Suspects detained in post-election violence have rioted at an overcrowded jail in northern Nigeria and more than a dozen of them escaped, a prisons official said on Saturday.
Andrew Barka, controller of prisons in Adamawa state, said 18 of the 600 arrested this week escaped but six were later captured.
The prison in the state capital Yola, which has a capacity for 900 inmates, was already full when the 600 were thrown into the jail.
“There was heavy congestion. The living conditions have worsened since the suspects were brought in,” Barka told AFP.

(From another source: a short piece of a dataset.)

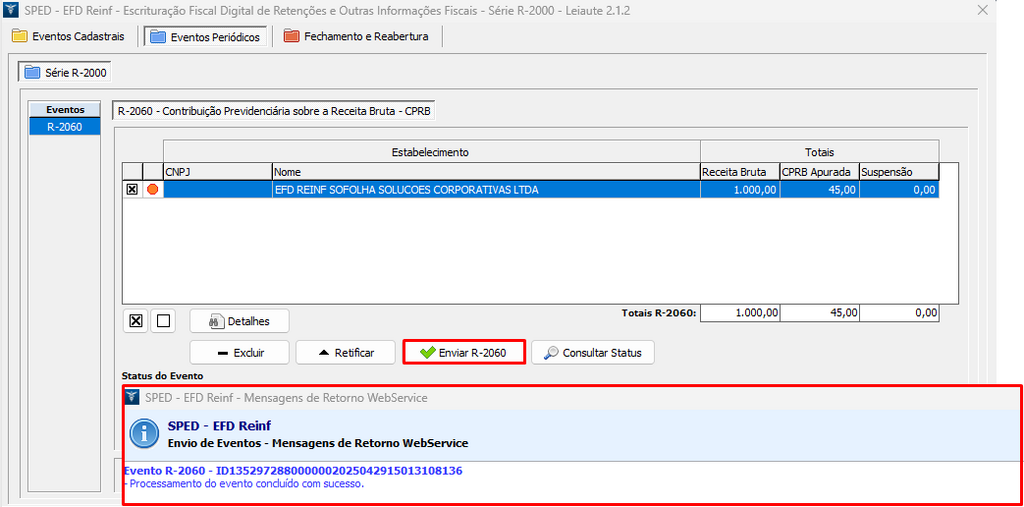This screenshot has height=507, width=1024.
Task: Toggle the checkbox in the EFD REINF SOFOLHA row
Action: 132,189
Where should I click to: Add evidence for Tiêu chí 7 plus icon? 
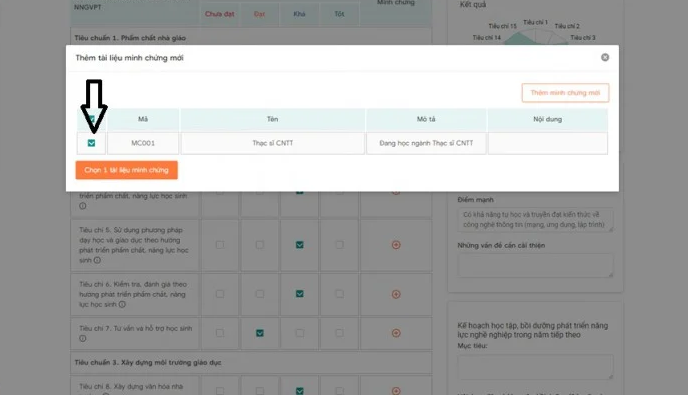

“Therefore yesterday they went on riot, burning a section of our (training) workshop and injuring two wardens. Some of them tried to escape by scaling over the fence.”
Rights groups estimate that more than 1,000 people have been arrested since the riots broke out after last weekend’s election won by incumbent President Goodluck Jonathan, a southern Christian.
Riots in several states in mainly Muslim northern Nigeria after the election claimed nearly 250 lives, according to a rights group, and displaced 74,000 people.
Military patrols and curfews have largely restored calm in the affected states.
Barka said the situation in Yola had been brought under control, dismissing local media speculation that the jailbreak may have been organised by suspected members of a radical sect based in the north.
An Islamist sect, Boko Haram, last year freed more than 700 prisoners during an attack in nearby Bauchi state.